Given passage
+++

Here is my recipe for a holiday-scented stovetop aroma pot recipe that evokes the cozy, warm scent of Christmas.  


A few fresh rosemary springs. We grow rosemary in pots so I tend to add lots of sprigs. I can never have too much rosemary! 

Some orange peels or orange wedges. I dehydrate orange slices when my oranges go bad before we get to eat them, so this is a great way to add rich color to the jar. Hydrated orange slices do not give off much scent, but they sure look beautiful in a glass jar!  

One or two cinnamon sticks. Depending on the cost, I tend to only add one stick, but when I can buy them in bulk, I will then add two because I love the smell of cinnamon! 

– [optional] a Christmas tree sprig. Only add this if you have access to the real thing. It is a great way to use broken tree branches! 

– [optional] Two or three star anise. They add a visually appeal to the glass jars and are fragrant. 

Add these items in a visually appealing way to the jar, there is no wrong way to do it. This handmade holiday gift is so thoughtful and useful, everyone will love receiving it. DIY gift giving never goes out of style! 

Essentially, a stovetop aroma pot serves as a homemade air freshener or candle alternative, concocted by boiling fragrant components in water. Doing this can also be a budget-friendly of adding scent to your home by using whatever ingredients you have on hand.

+++

Supplied material

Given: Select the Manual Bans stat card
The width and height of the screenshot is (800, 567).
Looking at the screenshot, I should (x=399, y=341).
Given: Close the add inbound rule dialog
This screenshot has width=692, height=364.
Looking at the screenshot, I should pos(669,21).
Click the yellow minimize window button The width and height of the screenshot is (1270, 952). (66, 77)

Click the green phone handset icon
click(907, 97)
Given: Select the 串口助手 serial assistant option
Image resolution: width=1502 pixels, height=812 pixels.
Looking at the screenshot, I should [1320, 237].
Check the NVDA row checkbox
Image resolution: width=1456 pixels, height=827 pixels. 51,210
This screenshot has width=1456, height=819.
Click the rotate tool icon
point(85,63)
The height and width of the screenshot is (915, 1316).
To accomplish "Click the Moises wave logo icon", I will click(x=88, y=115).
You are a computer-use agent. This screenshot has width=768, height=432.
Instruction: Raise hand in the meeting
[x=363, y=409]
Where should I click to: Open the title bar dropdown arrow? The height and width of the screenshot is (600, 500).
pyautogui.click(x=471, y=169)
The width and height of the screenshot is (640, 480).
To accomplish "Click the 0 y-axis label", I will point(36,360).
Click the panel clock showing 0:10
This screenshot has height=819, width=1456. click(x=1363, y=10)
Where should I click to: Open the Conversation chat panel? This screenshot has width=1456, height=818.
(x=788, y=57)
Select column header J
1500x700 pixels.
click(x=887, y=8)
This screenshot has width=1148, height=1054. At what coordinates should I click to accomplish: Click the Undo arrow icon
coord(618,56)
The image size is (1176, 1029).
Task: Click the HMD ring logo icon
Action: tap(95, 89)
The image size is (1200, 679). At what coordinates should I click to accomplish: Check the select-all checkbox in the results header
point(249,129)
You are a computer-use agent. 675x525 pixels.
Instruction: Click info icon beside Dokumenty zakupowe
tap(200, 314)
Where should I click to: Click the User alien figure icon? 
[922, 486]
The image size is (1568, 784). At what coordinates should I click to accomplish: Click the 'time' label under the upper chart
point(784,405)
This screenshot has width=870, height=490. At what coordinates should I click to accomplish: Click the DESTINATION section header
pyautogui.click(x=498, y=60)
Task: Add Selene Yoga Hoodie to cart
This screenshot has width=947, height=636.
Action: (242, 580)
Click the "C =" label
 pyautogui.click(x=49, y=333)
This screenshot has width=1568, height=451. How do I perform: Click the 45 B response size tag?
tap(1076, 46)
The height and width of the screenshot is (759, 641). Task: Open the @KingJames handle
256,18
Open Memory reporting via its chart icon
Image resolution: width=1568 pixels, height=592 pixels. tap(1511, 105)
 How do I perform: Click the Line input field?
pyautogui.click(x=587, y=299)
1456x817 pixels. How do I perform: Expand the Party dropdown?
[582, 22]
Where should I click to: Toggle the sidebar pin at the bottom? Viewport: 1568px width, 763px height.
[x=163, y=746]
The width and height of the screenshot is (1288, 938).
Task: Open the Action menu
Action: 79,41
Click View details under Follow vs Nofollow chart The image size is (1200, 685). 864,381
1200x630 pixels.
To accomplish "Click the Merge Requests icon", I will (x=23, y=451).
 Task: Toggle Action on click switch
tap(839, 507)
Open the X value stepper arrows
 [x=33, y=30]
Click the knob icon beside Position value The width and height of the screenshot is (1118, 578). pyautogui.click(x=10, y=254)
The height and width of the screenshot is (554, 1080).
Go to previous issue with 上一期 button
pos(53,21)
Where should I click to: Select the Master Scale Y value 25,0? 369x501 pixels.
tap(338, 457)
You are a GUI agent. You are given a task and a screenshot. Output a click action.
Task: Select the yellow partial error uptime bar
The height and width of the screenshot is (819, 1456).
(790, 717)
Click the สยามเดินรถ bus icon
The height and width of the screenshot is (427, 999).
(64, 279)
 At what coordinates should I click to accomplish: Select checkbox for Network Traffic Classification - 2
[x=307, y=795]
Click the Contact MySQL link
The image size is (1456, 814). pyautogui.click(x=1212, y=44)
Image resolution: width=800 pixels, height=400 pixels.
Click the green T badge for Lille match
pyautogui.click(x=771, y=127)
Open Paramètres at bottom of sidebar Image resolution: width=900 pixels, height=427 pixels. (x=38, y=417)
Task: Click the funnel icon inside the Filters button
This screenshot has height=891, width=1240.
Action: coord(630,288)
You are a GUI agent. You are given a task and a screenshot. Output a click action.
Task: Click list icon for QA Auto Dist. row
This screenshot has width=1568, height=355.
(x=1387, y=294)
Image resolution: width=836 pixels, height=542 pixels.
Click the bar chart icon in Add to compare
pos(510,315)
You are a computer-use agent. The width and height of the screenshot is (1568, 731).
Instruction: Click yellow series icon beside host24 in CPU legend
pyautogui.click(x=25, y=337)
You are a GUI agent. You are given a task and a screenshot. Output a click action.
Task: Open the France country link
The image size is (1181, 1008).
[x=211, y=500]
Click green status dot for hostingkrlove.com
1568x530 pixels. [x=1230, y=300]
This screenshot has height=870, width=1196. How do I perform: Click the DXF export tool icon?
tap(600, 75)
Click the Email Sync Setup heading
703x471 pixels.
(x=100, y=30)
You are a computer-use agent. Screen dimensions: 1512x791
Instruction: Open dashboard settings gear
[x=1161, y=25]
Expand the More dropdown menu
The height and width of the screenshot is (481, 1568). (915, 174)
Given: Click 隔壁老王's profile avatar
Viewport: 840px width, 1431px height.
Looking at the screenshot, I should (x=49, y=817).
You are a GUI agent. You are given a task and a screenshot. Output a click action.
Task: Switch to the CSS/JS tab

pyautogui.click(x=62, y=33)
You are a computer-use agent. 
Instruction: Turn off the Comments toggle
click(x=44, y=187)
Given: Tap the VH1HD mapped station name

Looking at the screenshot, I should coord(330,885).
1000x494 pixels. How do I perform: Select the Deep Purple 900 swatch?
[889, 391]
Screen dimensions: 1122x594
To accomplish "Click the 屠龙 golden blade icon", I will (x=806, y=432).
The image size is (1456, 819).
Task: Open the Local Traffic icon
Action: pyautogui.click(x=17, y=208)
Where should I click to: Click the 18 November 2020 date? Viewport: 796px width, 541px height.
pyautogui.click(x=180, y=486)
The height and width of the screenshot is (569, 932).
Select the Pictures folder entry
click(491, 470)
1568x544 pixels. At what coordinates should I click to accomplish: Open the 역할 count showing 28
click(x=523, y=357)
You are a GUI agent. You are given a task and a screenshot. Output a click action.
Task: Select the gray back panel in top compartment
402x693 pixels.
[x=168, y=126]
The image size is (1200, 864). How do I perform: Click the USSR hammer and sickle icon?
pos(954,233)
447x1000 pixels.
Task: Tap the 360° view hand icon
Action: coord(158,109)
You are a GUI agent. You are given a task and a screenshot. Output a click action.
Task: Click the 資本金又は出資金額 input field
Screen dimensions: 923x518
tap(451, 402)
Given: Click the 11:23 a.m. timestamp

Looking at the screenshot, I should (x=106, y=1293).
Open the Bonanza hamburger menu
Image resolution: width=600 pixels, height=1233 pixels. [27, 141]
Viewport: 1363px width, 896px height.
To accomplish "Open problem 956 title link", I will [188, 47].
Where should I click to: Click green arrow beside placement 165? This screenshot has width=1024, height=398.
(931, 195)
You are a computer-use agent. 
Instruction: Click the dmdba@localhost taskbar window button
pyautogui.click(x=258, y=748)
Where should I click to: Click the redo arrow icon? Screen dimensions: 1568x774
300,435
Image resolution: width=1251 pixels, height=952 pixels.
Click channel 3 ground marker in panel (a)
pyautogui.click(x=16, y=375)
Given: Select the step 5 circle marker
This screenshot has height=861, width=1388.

+++

Exercise description
List every ingredient the aroma pot recipe names for the jar, including the optional ones.

The answer
- Fresh rosemary
- Orange peels or orange wedges
- Cinnamon sticks
- A Christmas tree sprig (optional)
- Star anise (optional)